Pour favoriser cette adaptation et développer des expertises, un effort majeur de formation doit être entrepris rapidement. Le rapport évoque notamment la piste des MOOCs (cours en ligne ouverts sur grande échelle) et des projets de formations universitaires, afin de créer le corpus de référence en langue française sur l’IA.

4Être ambitieux sur l’expérimentation

Pour relever le défi de l’IA en France, il faut favoriser au maximum l’expérimentation de ces technologies sur le territoire. La notion d’expérimentation en environnement et conditions réels est clé pour fédérer largement tous les acteurs : acteurs publics, laboratoires de recherche, enseignement, écosystèmes innovants, start-up, grands groupes, financeurs et grand public.

Dans le domaine de la santé, l’accès simplifié à une ou plusieurs structures de soins pour tester à grande échelle des solutions innovantes accélérerait leur mise au point.
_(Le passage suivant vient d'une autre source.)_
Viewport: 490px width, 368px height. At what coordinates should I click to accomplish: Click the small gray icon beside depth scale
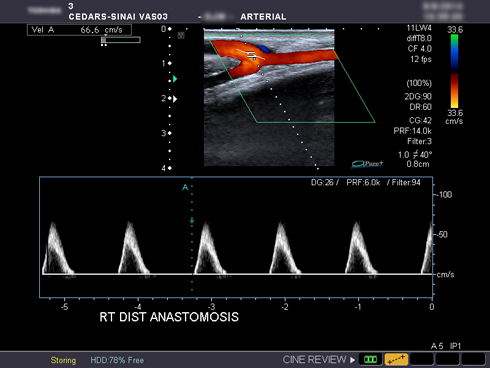point(181,35)
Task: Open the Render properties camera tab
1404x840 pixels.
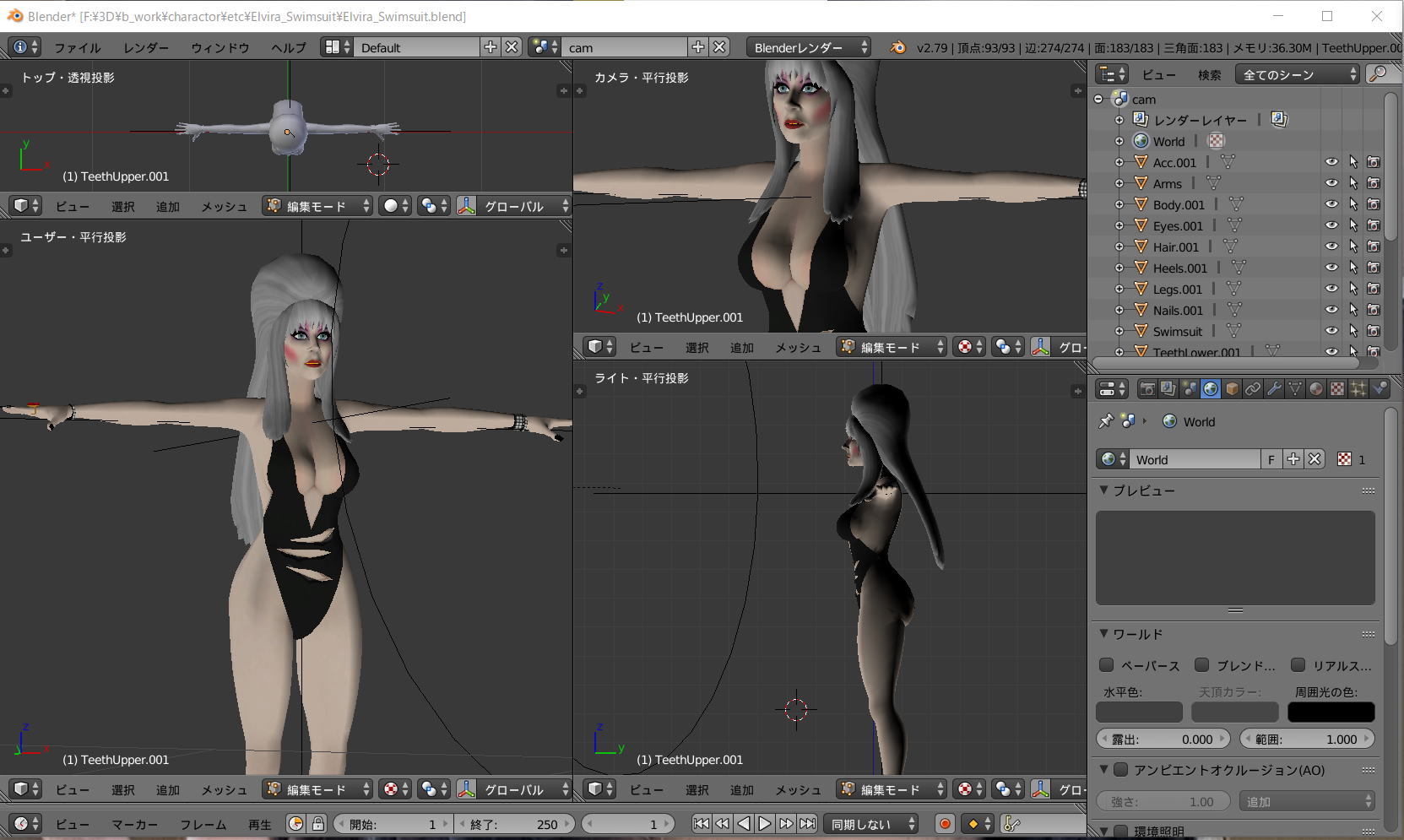Action: tap(1147, 389)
Concrètement, pour l’organisme souhaitant expérimenter, un tel accès signifierait :

  • la signature d’une convention simple d’expérimentation,
  • le déploiement rapide pendant le temps nécessaire à l’expérimentation au sein d’un service hospitalier,
  • l’accès régulier aux experts,
  • l’accès à des données de soins en volume.
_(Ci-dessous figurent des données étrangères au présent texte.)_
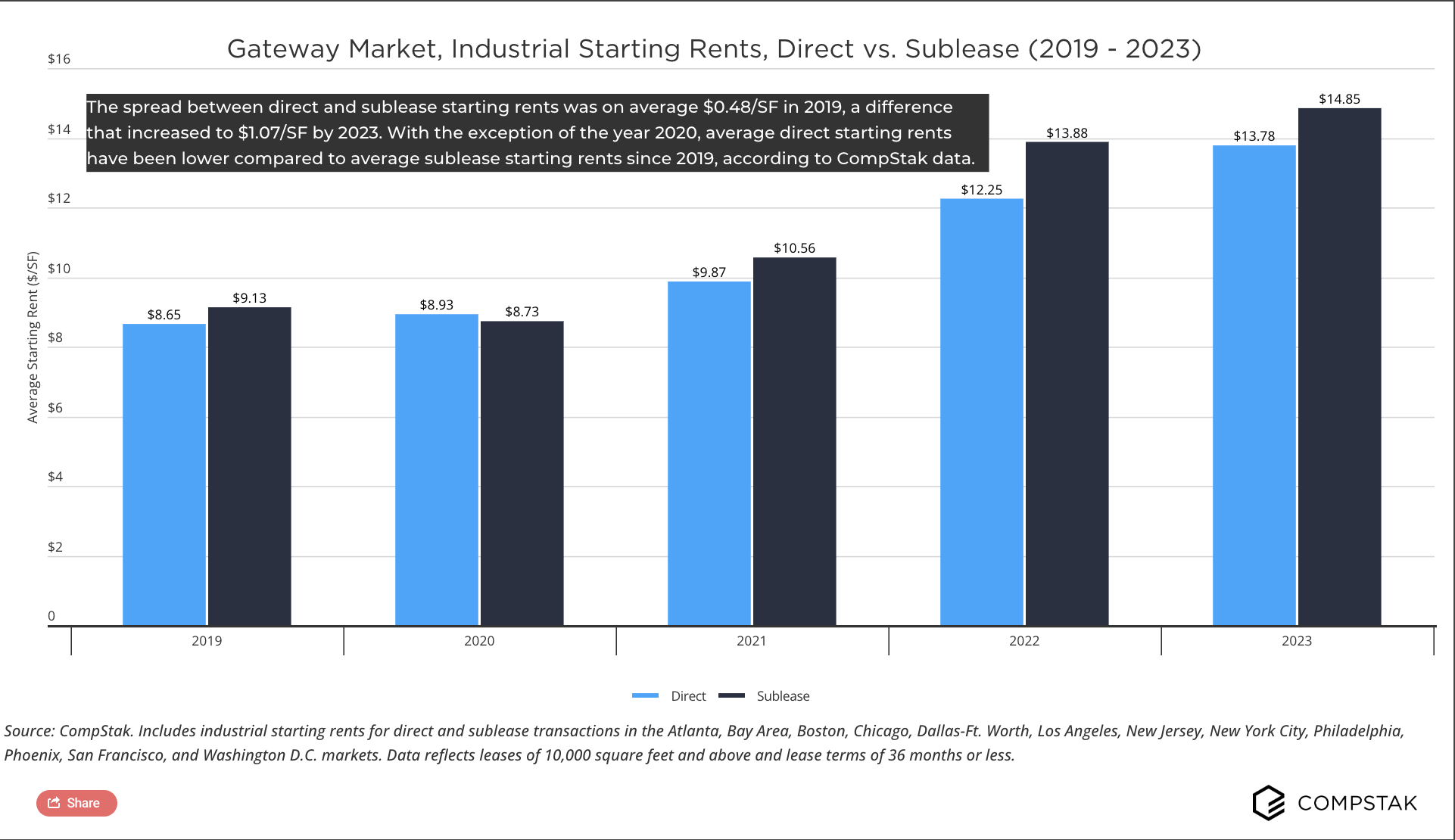Click the 2021 Sublease bar at $10.56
Dans le domaine des transports et de la mobilité, des villes pourraient être transformées pour servir de champ d’expérimentation à l’ensemble des technologies innovantes du véhicule autonome. Une infrastructure pourrait être mise en place pour fournir des données et une cartographie de très grande précision, des éléments nécessaires à la mise au point de toutes les situations de conduite. D’autres zones d’expérimentation pourraient être mises en place : portion d’autoroute de plus de 100 km, zone montagneuse, etc.

Dans le domaine de l’énergie, un ou plusieurs écoquartiers regroupant l’ensemble des technologies de transition énergétique pourraient être mis à disposition des sociétés souhaitant développer des technologies d’IA dans le domaine.